== Dataset records ==
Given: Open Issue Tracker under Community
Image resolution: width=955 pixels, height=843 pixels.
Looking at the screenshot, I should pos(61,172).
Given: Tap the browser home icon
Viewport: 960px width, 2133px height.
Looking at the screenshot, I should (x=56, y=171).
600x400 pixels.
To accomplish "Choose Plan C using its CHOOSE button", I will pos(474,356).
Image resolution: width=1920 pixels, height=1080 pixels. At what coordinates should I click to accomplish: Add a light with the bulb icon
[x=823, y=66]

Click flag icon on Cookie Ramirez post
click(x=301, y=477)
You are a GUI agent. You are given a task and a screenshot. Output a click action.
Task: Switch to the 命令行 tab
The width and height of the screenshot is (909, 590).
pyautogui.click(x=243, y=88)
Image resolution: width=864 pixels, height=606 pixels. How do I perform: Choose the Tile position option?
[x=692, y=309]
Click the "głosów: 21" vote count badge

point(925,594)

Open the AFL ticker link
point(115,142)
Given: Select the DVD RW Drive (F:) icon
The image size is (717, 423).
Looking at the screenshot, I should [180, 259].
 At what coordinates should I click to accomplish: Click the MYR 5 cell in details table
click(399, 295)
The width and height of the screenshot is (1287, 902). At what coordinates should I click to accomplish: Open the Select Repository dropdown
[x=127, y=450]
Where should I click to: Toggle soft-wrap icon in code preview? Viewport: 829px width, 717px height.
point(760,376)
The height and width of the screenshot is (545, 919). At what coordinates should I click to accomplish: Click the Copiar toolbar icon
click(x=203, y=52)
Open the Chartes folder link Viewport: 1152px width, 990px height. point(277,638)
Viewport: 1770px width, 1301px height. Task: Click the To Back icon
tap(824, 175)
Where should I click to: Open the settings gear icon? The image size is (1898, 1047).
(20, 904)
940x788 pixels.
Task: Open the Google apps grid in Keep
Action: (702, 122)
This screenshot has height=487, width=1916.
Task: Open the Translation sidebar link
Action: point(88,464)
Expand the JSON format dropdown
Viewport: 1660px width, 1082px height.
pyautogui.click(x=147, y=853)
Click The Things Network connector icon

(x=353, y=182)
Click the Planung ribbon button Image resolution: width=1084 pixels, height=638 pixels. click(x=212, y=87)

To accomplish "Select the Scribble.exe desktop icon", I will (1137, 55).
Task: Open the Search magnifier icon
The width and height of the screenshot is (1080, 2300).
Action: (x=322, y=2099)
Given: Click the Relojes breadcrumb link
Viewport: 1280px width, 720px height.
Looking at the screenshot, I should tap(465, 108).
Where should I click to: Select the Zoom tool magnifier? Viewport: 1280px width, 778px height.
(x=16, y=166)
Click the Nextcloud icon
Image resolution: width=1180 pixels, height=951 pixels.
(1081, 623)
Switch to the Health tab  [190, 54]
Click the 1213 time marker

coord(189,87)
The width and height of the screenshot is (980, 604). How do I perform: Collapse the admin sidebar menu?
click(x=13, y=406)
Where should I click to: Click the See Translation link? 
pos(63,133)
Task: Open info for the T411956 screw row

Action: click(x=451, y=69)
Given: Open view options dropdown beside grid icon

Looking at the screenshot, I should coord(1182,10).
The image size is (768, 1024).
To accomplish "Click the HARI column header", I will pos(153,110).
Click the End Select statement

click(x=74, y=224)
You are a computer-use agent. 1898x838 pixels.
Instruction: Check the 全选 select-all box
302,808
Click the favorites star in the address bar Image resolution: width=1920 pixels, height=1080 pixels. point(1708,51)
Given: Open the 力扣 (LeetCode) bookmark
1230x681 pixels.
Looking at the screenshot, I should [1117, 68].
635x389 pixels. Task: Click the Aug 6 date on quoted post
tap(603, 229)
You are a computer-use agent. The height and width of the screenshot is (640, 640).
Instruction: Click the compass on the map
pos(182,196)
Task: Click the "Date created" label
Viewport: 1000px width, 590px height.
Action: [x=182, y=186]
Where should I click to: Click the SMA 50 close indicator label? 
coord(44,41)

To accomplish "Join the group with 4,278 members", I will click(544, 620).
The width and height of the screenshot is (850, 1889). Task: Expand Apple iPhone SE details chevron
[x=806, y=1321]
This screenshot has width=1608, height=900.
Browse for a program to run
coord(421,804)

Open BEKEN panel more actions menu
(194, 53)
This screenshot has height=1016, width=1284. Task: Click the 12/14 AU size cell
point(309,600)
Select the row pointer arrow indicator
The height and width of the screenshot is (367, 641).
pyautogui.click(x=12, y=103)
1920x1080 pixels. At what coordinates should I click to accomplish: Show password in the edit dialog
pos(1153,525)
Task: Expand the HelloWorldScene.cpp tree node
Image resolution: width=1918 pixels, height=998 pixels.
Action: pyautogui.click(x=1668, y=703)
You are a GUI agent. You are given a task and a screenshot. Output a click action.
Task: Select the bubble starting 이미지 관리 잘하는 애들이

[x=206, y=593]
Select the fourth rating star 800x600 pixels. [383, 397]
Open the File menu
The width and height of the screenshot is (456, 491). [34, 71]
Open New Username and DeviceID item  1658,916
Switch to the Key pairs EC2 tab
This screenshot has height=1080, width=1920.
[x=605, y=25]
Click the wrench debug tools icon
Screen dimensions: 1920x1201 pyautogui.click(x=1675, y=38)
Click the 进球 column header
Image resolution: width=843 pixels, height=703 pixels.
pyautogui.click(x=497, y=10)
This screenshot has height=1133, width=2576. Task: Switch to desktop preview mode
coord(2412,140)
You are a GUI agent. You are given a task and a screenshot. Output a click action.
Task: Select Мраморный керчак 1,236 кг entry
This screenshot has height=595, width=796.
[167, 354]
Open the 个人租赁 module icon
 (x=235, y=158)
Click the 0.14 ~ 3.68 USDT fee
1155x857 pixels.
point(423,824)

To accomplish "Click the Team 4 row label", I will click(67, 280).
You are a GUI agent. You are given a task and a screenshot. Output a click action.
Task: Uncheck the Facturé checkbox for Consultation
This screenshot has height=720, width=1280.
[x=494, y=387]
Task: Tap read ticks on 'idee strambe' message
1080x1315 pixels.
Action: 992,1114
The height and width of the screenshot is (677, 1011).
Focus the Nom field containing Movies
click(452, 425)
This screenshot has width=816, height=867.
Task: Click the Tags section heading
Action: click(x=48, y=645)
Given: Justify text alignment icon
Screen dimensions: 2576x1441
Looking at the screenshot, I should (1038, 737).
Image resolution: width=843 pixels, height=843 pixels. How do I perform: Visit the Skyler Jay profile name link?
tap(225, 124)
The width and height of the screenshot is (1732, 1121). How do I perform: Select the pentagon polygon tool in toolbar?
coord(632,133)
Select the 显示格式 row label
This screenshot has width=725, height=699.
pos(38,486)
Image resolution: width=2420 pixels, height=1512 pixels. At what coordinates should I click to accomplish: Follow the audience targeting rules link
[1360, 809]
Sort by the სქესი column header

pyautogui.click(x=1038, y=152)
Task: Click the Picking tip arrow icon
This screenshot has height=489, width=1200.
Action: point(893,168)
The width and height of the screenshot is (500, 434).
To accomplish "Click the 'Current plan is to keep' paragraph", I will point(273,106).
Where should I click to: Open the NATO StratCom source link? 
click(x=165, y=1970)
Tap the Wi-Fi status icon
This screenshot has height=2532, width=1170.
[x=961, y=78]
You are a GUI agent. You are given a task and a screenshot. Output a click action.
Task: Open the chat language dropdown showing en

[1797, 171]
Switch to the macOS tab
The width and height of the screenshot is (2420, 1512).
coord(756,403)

== Problem ==
Copy the listing from the line with "Given: Tap the browser home icon" up to and including the line with "click(x=301, y=477)", replacing "Plan C" with "Plan B" and leaving everything else unchanged. Give only those lines.

== Solution ==
Given: Tap the browser home icon
Viewport: 960px width, 2133px height.
Looking at the screenshot, I should (x=56, y=171).
600x400 pixels.
To accomplish "Choose Plan B using its CHOOSE button", I will pos(474,356).
Image resolution: width=1920 pixels, height=1080 pixels. At what coordinates should I click to accomplish: Add a light with the bulb icon
[x=823, y=66]

Click flag icon on Cookie Ramirez post
click(x=301, y=477)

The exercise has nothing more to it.